Prepare the way can be a metaphor for all manner of holy jargon, but if Mastema's trying to stage a coup in heaven, he could be tasking his followers with anything from taking up arms to brushing up the temples for his own return. He certainly seems to enjoy being worshiped. This entire place, built in his honor, is a church practically infested with fallen-angel decor.

"How do we stop him?" I murmur.

"I don't know." Barnabas's voice breaks, and he slumps down in his corner. "I don't know if we can."

There has to be a way. I'm about to jump up and make for the door again, but I catch myself. Rushing hasn't done me any favors here. This school expects delinquency—it's the reason Exie got herself into Mrs. Hardwick's office within half a day of classes just by kissing up. I don't have it in me to play within the system to that degree, but the system also doesn't have to burn immediately. It can be used.

"We need to get out," I say. I tour the cell, but it's well and truly empty. No food, no water, no bucket for other bodily functions. My throat is already dry from talking, and I'm trying not to monitor my stomach too closely. "If they're planning to leave us here until their next ceremony, someone's going to have to come between now and then. We're both good at talking. Depending on who it is, we can try to either talk our way out, or make a break for it... if they're not expecting you to be up already, all the better. But we probably can't count on that."

I pace the room, rubbing my arms in a failed attempt to warm them. "Whoever's left after tonight will have a little longer.

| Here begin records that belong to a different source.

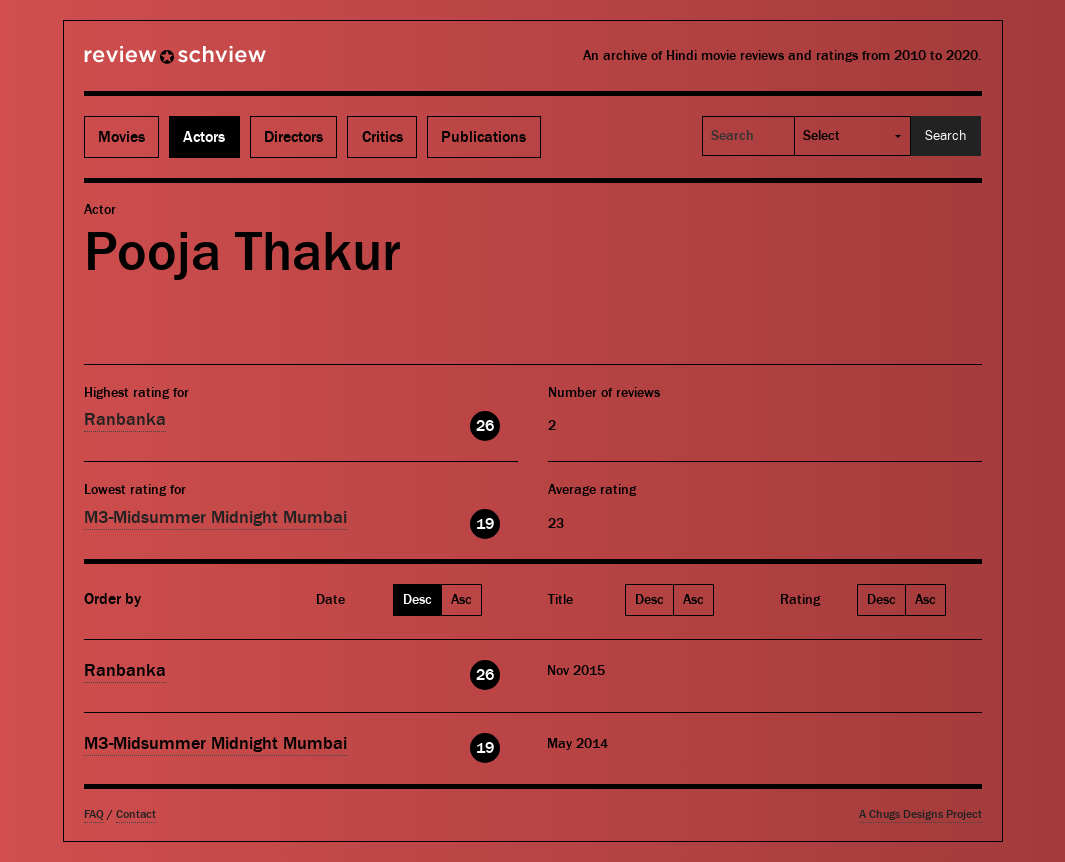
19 (485, 524)
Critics (382, 137)
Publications (483, 137)
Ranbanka (125, 419)
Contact (136, 814)
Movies (121, 137)
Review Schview (141, 63)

Though we're not screwed even if they take us; we got you back, and Exie knows how to do that. Provided she's still free. We should try to get out together, though. If we make plans for the different teachers... is there anything we can steal from them, that might be useful?"

My hand drifts to my chest, where the heirloom cross necklace from Clarice still rests warm against my skin. Headmaster Massingham wears a cross large enough to stab someone with, and Clarice stole a little angel-winged one off another teacher. I've noticed crosses on all of the teachers, come to think of it, like the Godly iconography offers some kind of protection against being mind-wiped themselves. Maybe that's why I wasn't taken by the dove that escaped in the infirmary. I was certainly closer than Clarice.

What happens when you pull a cross off a teacher? Does the demon protect his followers? What happens if the cult leader dies? That doesn't seem to have stopped the line of prophetic succession so far, so that can't be the answer, but then what is?

"It has to be the books," I murmur. Saying it out loud makes it feel more real. "Seven bloody books."

I should have burned the one in Massingham's hands when I had the chance.

I never had that chance. I need to make that chance.

"I can see why Exie likes you," says Barnabas from his corner.

I turn so fast, I nearly crack my hand against the wall. "Why she what?"

"Really? You struck me as the more observant one."

"A proper explanation, sir."

"I don't know what there is to explain."

I'm about to pounce on him when a sound reaches me through the cell's heavy wooden door. The first sound in probably half a day that we ourselves are not making. I forget to breathe, which is just as well, because my silence reveals the extent of our predicament. We're not ready. We have no plan. But there are footsteps marching up the tunnel, and whoever's coming isn't alone.